Work out the number of lines in the listing below that include "computer", and answer with it alone.
(ENTRIES SUPPLIED begins)
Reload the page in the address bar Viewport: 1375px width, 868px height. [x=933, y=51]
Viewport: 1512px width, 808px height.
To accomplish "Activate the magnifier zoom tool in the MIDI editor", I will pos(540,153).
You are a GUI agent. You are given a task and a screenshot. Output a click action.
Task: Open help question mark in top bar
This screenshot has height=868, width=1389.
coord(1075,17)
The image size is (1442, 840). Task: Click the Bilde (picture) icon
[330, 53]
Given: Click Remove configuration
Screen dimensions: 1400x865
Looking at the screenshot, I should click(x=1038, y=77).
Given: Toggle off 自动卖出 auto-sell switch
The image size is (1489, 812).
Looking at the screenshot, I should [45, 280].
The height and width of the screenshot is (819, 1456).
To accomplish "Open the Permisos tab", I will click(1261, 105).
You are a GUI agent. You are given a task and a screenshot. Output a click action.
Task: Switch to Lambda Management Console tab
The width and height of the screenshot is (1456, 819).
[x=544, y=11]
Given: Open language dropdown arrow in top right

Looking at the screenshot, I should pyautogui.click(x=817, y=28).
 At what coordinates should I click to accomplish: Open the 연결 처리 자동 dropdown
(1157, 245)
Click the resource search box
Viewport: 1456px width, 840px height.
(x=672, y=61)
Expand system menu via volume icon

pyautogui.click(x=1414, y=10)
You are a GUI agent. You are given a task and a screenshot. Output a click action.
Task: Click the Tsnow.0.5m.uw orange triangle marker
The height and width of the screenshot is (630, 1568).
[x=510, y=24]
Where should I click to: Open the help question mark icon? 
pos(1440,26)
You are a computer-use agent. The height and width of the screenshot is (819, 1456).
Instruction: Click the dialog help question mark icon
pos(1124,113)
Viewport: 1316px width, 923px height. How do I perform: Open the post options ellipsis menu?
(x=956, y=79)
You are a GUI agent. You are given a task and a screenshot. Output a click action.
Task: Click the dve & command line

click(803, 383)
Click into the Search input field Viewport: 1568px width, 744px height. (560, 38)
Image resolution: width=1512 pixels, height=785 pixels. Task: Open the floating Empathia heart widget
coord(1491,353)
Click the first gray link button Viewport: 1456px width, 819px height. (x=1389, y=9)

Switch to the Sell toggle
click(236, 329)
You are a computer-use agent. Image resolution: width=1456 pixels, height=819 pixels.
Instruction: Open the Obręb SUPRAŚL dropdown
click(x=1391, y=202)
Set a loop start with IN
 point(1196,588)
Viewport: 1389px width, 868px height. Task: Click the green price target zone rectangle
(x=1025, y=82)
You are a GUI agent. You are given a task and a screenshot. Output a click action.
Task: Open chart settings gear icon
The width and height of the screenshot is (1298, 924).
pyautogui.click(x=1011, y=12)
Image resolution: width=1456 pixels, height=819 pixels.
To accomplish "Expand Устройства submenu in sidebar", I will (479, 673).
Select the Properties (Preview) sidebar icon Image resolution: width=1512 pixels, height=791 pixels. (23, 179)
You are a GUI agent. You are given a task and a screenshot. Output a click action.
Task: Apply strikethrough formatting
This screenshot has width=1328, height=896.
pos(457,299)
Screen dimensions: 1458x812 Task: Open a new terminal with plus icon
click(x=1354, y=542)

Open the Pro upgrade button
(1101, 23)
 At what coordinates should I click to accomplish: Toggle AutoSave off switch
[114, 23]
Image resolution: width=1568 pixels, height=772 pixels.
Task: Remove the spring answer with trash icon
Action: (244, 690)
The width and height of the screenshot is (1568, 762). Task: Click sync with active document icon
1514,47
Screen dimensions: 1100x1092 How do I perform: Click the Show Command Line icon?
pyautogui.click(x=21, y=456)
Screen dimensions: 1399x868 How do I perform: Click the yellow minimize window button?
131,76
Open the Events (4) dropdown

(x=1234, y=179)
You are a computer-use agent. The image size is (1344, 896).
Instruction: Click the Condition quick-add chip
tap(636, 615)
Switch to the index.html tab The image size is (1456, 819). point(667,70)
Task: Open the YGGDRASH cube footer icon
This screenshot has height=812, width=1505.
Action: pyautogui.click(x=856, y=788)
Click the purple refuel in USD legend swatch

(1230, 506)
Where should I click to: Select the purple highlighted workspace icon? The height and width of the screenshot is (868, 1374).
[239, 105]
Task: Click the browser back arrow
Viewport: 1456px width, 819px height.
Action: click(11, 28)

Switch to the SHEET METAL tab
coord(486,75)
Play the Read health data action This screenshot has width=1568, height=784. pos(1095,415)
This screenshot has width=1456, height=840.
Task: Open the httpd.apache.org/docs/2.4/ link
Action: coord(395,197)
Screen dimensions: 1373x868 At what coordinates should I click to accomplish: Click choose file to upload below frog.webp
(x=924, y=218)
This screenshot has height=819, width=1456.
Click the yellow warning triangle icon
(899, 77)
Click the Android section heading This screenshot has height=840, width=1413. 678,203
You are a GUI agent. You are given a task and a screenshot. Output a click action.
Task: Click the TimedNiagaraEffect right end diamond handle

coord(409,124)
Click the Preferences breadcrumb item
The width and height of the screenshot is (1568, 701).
(ENTRIES SUPPLIED ends)
### RESPONSE TO THIS TASK
3